___ THE INPUT ___
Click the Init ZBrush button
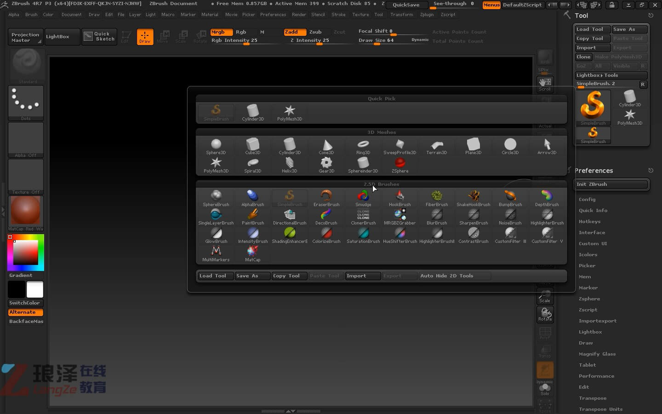Image resolution: width=662 pixels, height=414 pixels. click(611, 184)
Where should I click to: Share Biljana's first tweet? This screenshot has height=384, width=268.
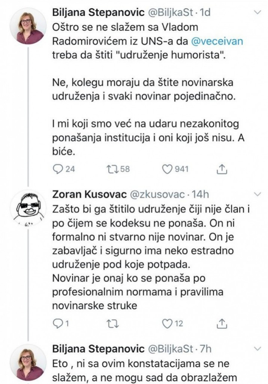coord(221,169)
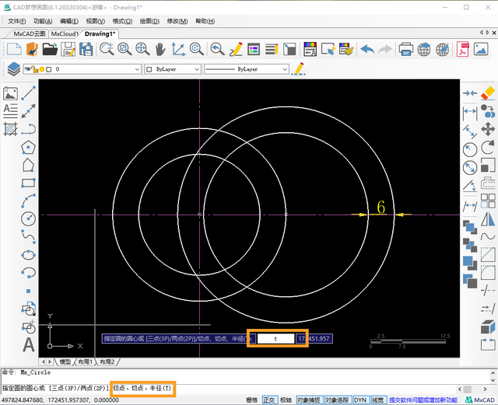Open the ByLayer color dropdown
This screenshot has height=405, width=498.
pyautogui.click(x=195, y=69)
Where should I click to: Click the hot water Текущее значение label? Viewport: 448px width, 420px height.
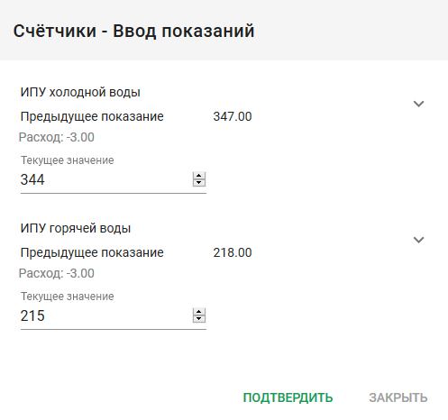[68, 297]
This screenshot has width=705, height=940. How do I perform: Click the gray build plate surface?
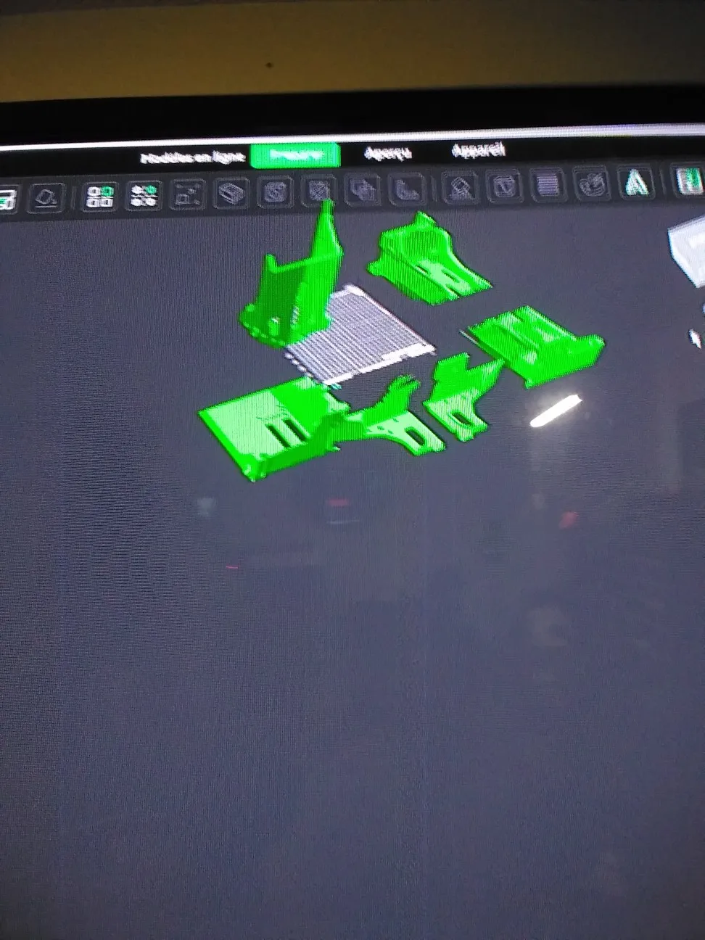(359, 334)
___
▶ **WHAT IS EXPECTED**: What you return should be only the lines from the line with "This screenshot has width=705, height=940." through the last line of the listing above, exactly, both ends included, pictures excluded.

▶ **RESULT BELOW**:
This screenshot has width=705, height=940. How do I perform: Click the gray build plate surface?
(359, 334)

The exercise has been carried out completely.